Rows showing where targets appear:
%%

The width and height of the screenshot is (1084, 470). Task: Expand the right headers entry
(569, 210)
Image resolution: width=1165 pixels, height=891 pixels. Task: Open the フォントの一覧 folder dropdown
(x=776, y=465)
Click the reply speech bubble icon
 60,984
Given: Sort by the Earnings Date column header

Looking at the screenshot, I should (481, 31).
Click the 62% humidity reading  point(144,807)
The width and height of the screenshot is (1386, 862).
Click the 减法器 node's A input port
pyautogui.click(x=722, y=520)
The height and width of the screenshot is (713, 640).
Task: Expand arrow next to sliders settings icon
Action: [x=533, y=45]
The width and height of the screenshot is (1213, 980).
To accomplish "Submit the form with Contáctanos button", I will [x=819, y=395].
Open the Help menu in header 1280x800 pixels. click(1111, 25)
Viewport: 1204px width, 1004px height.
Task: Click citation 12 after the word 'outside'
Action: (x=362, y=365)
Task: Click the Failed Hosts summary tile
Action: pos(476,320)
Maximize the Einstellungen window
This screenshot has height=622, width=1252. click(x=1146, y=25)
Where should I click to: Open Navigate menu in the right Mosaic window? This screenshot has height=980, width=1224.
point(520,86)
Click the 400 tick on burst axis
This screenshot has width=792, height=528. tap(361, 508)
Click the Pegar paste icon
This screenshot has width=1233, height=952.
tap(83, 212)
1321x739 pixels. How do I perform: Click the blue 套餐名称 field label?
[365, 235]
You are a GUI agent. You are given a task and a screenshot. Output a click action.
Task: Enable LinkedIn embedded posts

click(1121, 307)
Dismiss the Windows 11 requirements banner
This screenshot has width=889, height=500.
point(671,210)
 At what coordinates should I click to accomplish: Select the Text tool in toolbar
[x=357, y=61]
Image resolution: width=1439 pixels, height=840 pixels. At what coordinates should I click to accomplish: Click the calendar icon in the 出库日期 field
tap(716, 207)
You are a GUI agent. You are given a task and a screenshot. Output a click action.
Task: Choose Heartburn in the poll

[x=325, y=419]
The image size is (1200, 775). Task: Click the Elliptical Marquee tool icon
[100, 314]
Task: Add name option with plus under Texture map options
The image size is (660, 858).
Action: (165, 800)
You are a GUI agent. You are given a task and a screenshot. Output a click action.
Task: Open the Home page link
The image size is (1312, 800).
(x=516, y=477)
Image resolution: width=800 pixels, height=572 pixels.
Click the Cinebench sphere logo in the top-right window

%%

* **INSTRUCTION**
Copy the material word for word, from its first line through the line that contains "This screenshot has height=622, width=1252.".

* **THE REPLY**
The width and height of the screenshot is (1084, 470). Task: Expand the right headers entry
(569, 210)
Image resolution: width=1165 pixels, height=891 pixels. Task: Open the フォントの一覧 folder dropdown
(x=776, y=465)
Click the reply speech bubble icon
 60,984
Given: Sort by the Earnings Date column header

Looking at the screenshot, I should (481, 31).
Click the 62% humidity reading  point(144,807)
The width and height of the screenshot is (1386, 862).
Click the 减法器 node's A input port
pyautogui.click(x=722, y=520)
The height and width of the screenshot is (713, 640).
Task: Expand arrow next to sliders settings icon
Action: [x=533, y=45]
The width and height of the screenshot is (1213, 980).
To accomplish "Submit the form with Contáctanos button", I will [x=819, y=395].
Open the Help menu in header 1280x800 pixels. click(1111, 25)
Viewport: 1204px width, 1004px height.
Task: Click citation 12 after the word 'outside'
Action: (x=362, y=365)
Task: Click the Failed Hosts summary tile
Action: pos(476,320)
Maximize the Einstellungen window
This screenshot has height=622, width=1252. click(x=1146, y=25)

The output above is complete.